Dream hard, rage hard.

22 thoughts on “Hafnarfjall

  1. I like the way you introduce her disability. You don’t. A lot of writers would overdo the details on that, but you leave it to the reader to figure out whatever they want about her wheelchair and what put her in it.

    1. Yeah, I’m sensitive to that. I don’t think a disability at all defines a person. I want this person to be defined in a different way, and the disability is a thing, for sure, but not a defining characteristic.

  2. I’m feeling very naïve. When I was fourteen I’m not sure I even knew what my girl parts were for never mind what masturbation was. Maybe I was just a late bloomer.
    There is nothing worse than people telling you that you can’t do something. It use to be my motivation. Tell me I can’t, then watch me do it!
    I’m looking forward to continuing this little adventure.

  3. Ok. I haven’t read it yet, but I gotta tell ya, two things strike me right off the bat.

    First–it sounds to me like she can masturbate just fine, it’s cumming that seems to be the problem. (Do I quibble? But of course I do. If I were a comic book character, that would be my name: “The Quibbler”!)

    Second–Hafnarfjall. I have no idea what this is (possibly some small fishing village in Iceland? Is the picture a clue?…..) but I immediately imagined some rather Nordic looking bloke in some convivial bar in the Deep South, imbibing a beery beverage called a Narf, which of course is meant to be drunk quite quickly–in two gulps at most–so that when the crowd asks, “How much of a Narf do you drink for a larf?”, why then our blond-haired and blue-eyed Bjorn chug-a-lugs, holds up his middling-gone brew and yells, “Half Narf, Y’All!”

    So.

    I suppose I should go and read the damned thing now…..

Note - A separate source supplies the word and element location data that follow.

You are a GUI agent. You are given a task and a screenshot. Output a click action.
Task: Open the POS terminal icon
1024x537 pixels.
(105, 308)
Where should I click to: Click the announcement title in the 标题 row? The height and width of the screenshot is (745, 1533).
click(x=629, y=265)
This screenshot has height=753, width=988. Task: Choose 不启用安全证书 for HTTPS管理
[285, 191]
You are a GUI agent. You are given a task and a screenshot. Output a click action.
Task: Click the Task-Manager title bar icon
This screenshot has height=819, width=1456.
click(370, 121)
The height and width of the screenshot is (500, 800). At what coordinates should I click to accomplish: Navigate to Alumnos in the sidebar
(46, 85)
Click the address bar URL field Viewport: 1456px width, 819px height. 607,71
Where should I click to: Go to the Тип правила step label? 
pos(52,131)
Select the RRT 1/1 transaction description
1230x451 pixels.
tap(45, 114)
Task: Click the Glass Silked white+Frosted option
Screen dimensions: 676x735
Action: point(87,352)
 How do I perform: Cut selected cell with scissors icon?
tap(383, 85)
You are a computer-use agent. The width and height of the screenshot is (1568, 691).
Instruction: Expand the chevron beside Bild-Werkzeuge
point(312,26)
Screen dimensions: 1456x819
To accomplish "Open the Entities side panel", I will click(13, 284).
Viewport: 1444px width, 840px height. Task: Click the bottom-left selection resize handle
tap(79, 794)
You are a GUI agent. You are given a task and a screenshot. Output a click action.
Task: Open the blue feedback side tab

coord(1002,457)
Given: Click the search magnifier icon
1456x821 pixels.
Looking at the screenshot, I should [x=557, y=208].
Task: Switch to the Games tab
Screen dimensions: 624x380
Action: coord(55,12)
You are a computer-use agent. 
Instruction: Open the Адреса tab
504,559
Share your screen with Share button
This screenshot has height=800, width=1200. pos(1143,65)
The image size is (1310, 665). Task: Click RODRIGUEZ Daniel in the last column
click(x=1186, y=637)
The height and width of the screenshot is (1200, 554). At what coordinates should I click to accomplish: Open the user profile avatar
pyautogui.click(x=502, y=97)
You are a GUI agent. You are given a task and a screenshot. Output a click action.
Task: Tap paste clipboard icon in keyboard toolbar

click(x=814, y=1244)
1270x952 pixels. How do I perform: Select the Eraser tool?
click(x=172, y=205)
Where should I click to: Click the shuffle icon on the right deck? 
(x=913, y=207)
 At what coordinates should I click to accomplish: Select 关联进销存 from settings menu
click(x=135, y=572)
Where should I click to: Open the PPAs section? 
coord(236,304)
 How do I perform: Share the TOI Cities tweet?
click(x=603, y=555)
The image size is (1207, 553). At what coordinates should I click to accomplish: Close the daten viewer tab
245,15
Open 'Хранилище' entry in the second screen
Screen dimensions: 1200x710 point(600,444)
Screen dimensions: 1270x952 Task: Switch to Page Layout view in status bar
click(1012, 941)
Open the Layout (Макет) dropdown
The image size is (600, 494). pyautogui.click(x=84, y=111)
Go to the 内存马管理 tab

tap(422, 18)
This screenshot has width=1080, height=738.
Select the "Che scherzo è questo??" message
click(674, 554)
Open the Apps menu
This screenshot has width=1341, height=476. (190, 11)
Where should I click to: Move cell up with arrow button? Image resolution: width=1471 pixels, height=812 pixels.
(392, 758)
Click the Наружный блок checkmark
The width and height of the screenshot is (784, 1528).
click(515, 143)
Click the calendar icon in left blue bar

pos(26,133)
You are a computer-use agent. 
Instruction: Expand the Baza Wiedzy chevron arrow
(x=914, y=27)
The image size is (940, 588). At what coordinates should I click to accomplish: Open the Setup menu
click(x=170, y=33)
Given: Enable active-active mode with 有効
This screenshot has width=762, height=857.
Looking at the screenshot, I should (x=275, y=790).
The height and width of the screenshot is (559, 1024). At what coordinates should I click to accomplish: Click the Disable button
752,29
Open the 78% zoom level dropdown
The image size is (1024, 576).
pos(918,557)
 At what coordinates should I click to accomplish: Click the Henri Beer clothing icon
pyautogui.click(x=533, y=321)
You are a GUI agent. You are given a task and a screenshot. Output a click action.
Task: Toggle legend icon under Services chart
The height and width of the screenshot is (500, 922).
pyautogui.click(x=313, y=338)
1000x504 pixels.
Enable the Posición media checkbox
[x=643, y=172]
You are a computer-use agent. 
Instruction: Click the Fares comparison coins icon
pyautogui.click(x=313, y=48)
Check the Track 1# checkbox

      1. Glad to be of service to you, my friend. As for drinks….I’m sorry, did you say beer OR scotch? Why not both?!
        If ever you find yourself floating down the Ole Muddy Miss…..or I find myself North of the Border….which could happen….we’ve got some dear friends up there-abouts….I’d say let’s call it a date. I can think of no better person to bend an ear and and elbow with.